25. April 2008 07:39

Urabstimmung beendet 

Neue Verhandlungen bei Deutscher Post

Die Tarifparteien sind überraschenderweise sehr zuversichtlich, was eine Einigung abgelangt. Der Streik könnte noch abgewendet werden.

Neue Verhandlungen bei Deutscher Post
© APA

Die Deutsche Post und die Gewerkschaft ver.di wollen heute in letzter Minute eine Eskalation des seit Wochen schwelenden Tarifkonflikts abwenden. Nach zum Teil massiven Warnstreiks beendete die Gewerkschaft um Mitternacht eine Urabstimmung unter den rund 100.000 bei ver.di organisierten Tarifbeschäftigten über einen Streik. Das Ergebnis soll am Nachmittag mitgeteilt werden.

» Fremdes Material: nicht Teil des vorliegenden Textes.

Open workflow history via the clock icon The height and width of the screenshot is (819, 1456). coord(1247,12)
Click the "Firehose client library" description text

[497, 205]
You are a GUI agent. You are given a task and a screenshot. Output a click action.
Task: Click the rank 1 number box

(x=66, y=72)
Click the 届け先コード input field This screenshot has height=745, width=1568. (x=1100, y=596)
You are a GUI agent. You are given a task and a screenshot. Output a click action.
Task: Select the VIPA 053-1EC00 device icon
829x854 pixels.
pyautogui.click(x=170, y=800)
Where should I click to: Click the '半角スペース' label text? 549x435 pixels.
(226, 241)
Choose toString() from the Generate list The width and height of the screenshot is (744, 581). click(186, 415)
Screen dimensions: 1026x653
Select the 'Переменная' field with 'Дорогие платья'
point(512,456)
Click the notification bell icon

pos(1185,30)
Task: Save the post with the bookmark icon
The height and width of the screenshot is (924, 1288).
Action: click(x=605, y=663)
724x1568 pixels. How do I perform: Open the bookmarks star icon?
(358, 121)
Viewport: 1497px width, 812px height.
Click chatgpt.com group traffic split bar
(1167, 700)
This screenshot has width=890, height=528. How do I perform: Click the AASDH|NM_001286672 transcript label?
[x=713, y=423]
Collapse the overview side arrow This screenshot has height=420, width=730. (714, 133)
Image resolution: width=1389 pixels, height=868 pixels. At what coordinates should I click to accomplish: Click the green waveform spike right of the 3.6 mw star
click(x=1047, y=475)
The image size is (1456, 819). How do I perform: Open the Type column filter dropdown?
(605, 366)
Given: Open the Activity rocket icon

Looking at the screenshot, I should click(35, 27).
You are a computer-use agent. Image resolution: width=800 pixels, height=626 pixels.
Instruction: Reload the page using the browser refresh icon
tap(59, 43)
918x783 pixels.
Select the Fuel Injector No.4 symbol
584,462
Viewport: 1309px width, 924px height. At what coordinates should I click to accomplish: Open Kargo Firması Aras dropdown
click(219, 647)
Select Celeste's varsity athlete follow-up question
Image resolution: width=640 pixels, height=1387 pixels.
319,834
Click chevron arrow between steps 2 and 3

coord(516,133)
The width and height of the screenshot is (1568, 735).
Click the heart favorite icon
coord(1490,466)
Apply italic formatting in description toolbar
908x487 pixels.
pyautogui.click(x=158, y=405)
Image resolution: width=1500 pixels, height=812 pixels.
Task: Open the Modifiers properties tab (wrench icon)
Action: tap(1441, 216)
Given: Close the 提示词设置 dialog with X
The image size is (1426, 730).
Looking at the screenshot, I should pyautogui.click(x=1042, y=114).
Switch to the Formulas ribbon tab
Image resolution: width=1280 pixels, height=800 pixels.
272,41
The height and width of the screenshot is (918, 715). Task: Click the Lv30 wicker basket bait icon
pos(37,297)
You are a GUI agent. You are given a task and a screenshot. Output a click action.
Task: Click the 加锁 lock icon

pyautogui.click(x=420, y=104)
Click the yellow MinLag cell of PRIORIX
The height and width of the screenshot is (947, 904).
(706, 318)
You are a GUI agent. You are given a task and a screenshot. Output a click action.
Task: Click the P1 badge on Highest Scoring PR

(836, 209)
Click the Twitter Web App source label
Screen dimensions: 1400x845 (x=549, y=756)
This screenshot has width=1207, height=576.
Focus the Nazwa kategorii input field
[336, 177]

Überraschend zuversichtlich
Die Tarifparteien zeigten sich am Dienstag überraschend zuversichtlich, den von ver.di für den 2. Mai angekündigten unbefristeten Streik doch noch mit einer friedlichen Lösung abwenden zu können. Über mögliche Kompromisslinien hüllten sich beide Seiten jedoch in Schweigen.

Mit der klaren Stimmung der Beschäftigten im Rücken und der Drohung mit dem größten Streik bei der Post seit 1994 nimmt ver.di die Verhandlungen wieder auf. "Eine Lösung auf Basis der 38,5-Stunden-Woche scheint denkbar", sagte die stellvertretende ver.di- Vorsitzende Andrea Kocsis.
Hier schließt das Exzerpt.